Hypoxia-reoxygenation induces a multitude of cascades of cellular and molecular events which may threaten endothelial survival. Hypoxia-inducible factor (Hif-1a) is stabilized under hypoxic conditions and is involved in transcriptional regulation of adaptation to hypoxia. With the onset of reoxygenation Hif-1a is rapidly degraded and its effect on hypoxic adaptation is ebbing. Hif-1a stability is controlled by prolyl 4-hydroxylase 2 (PHD2), targeting Hif-1a for degradation in presence of oxygen. Here, we hypothesized that preservation of Hif-1a beyond the period of hypoxia can attenuate endothelial hypoxia-reperfusion-induced injury.

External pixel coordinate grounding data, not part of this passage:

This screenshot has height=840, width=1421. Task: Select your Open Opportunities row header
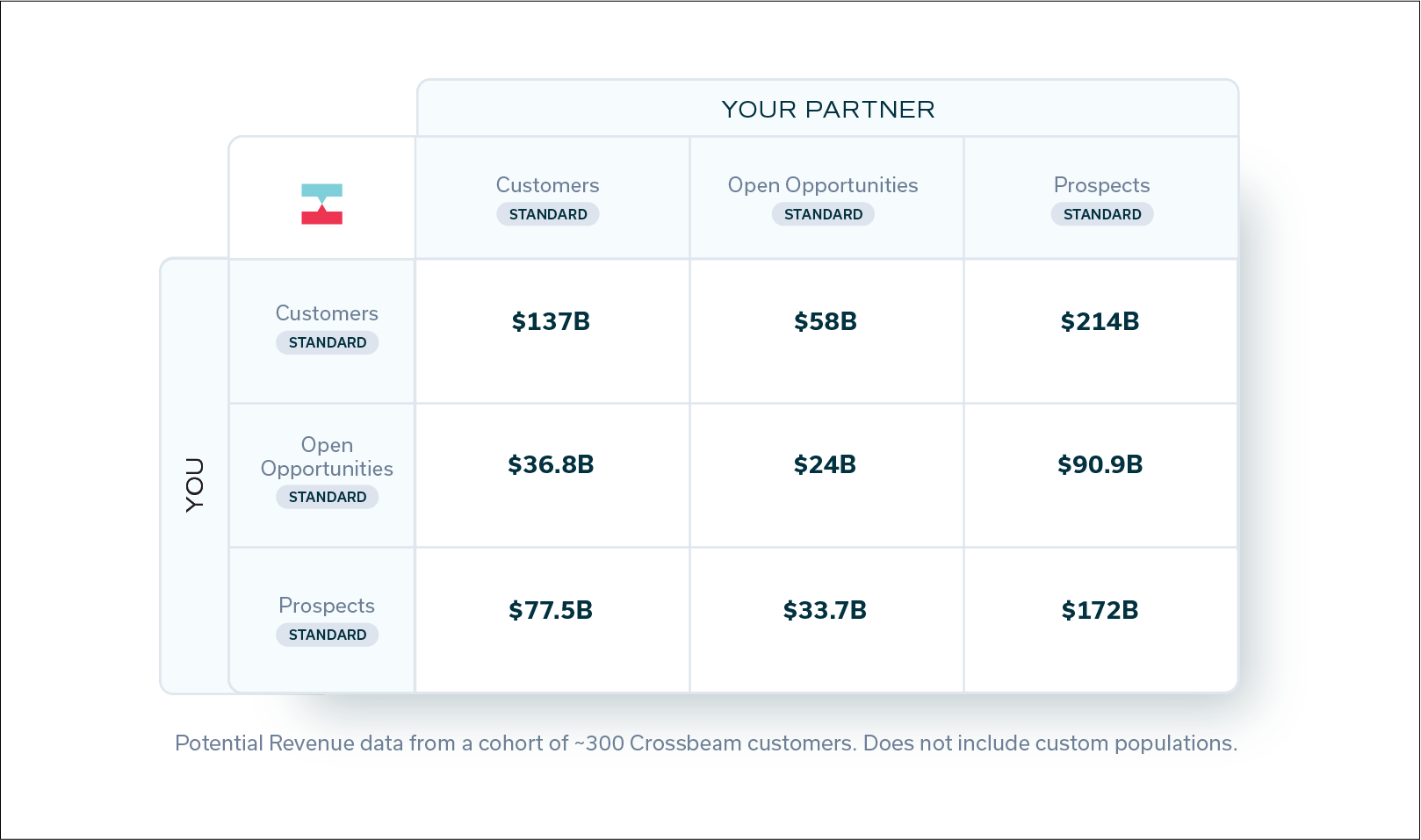click(321, 476)
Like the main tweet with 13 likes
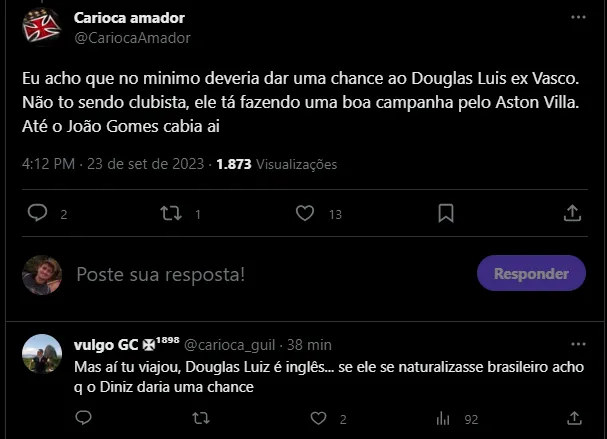 pyautogui.click(x=306, y=213)
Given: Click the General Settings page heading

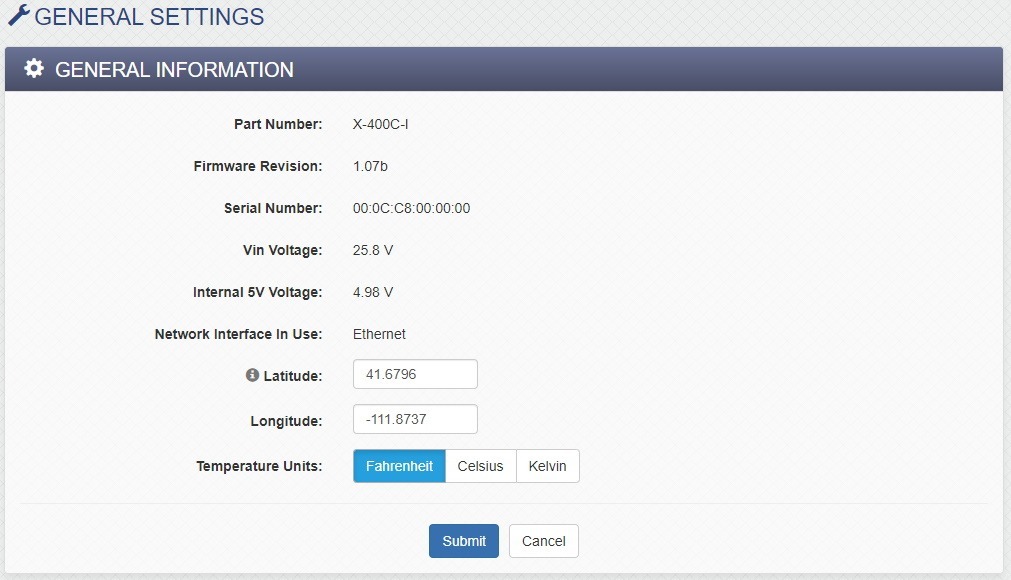Looking at the screenshot, I should [149, 17].
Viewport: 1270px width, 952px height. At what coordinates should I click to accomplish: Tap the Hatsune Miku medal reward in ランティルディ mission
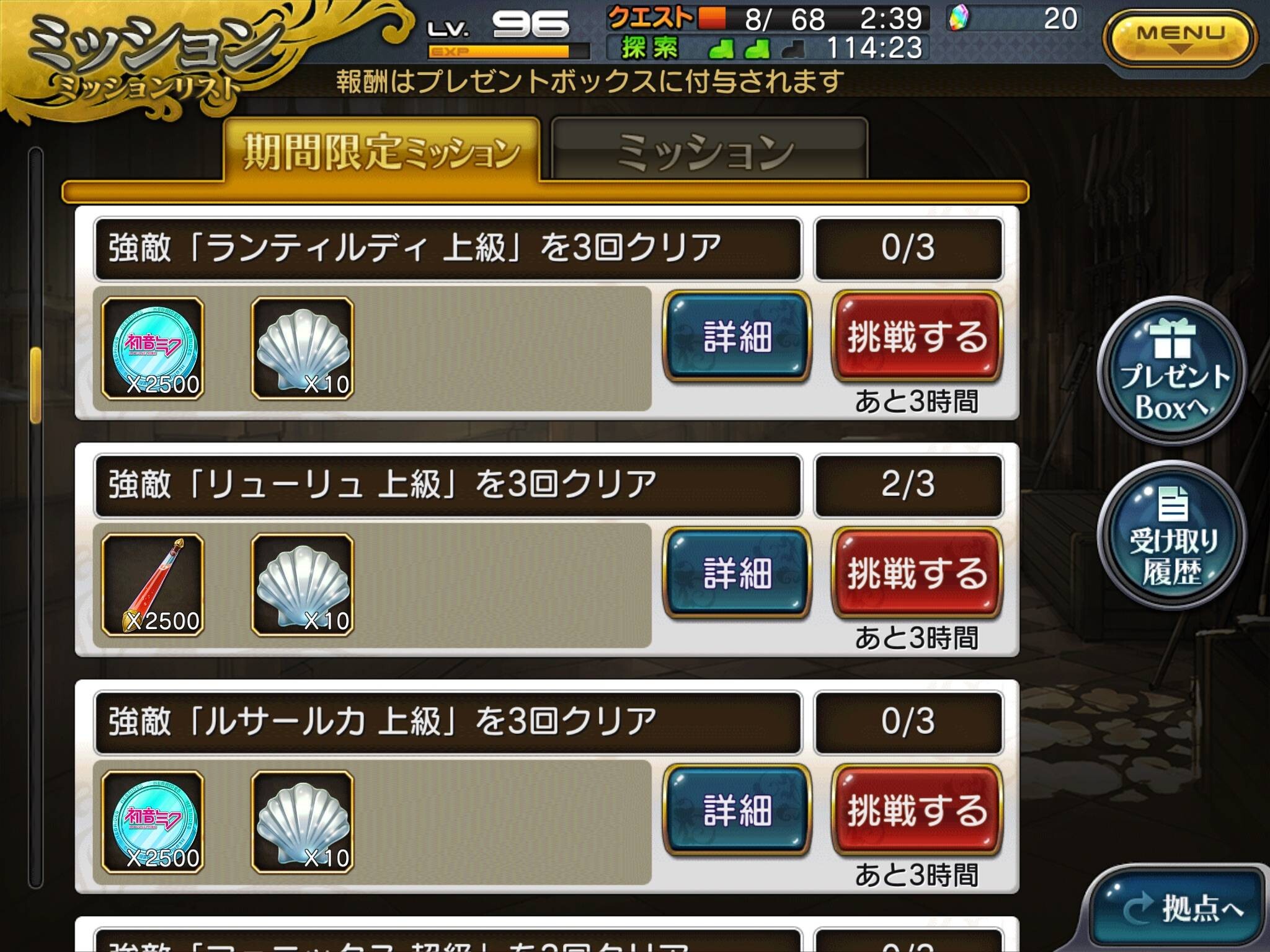[x=153, y=348]
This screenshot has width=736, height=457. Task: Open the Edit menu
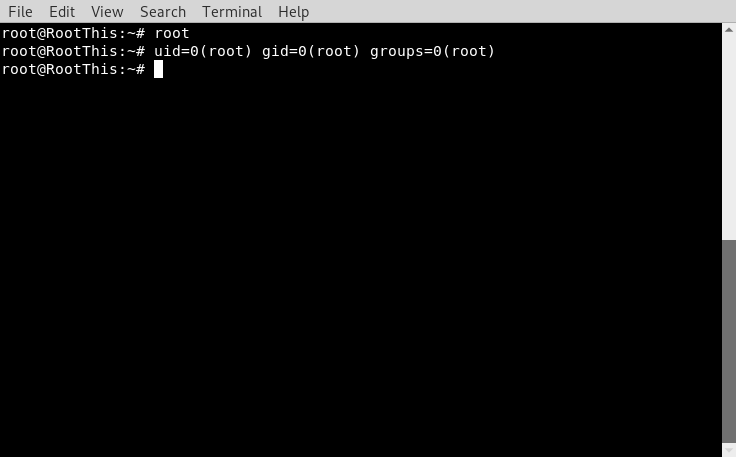[x=62, y=12]
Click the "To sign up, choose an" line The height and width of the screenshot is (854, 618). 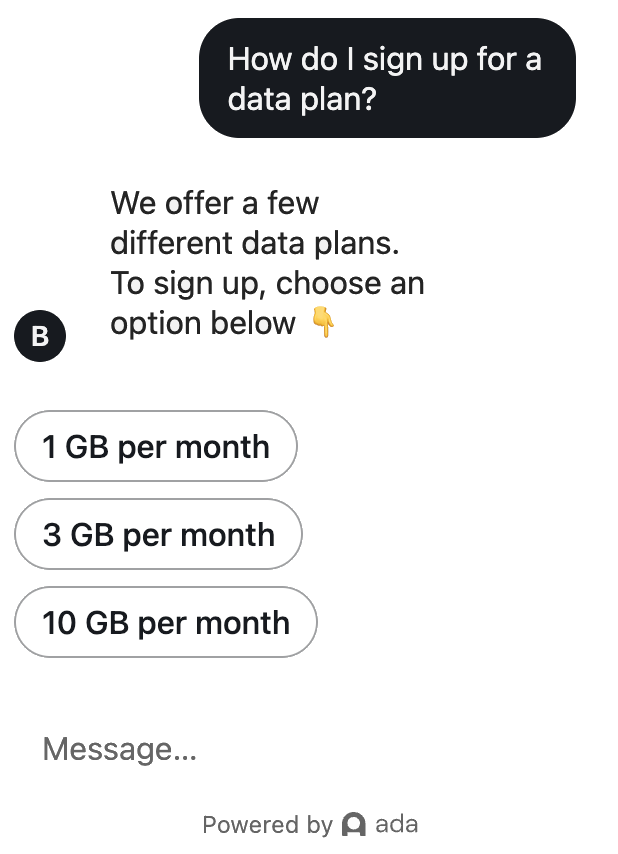[267, 283]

To analyse the protective effect of Hif-1a endothelial cells from human umbilical veins (HUVEC) were exposed to 1 h of hypoxia (Po₂ < 5 mm Hg) followed by 24 hrs of reperfusion (Po₂ = 140 mm Hg). Exposure of HUVEC to hypoxia causes a 3-fold increase in Hif-1a compared to normoxic control (Western blot; P<0.05, n = 5, for all further parameters). During reoxygenation Hif-1a rapidly declined towards basal level. This maneuver induced apoptosis in 47% (annexin V staining) of HUVEC after 24 hrs of reoxygenation. Silencing of PHD2 by siRNA reduced PHD2 content to 53%. Under this condition Hif-1a content was increased during hypoxia and maintained its level during ongoing reoxygenation. Furthermore, apoptosis was reduced by 20%. Downregulation of Hif-1a by siRNA (64% reduction of Hif-1a content) increased apoptosis to 66%. Similar effects on Hif-1a content and reduction of apoptosis were achieved by addition of DMOG (0.5 mM dimethyloxalylglycine), a PHD inhibitor, at the onset of reoxygenation.

Conclusions: 

Pharmacological inhibition as well as siRNA silencing of PDH2 protects endothelial cells against hypoxia-reperfusion induced apoptosis via Hif-1a stabilisation. The data suggest that strategies targeting PHD activity may provide a new therapeutic option to prevent endothelial injury.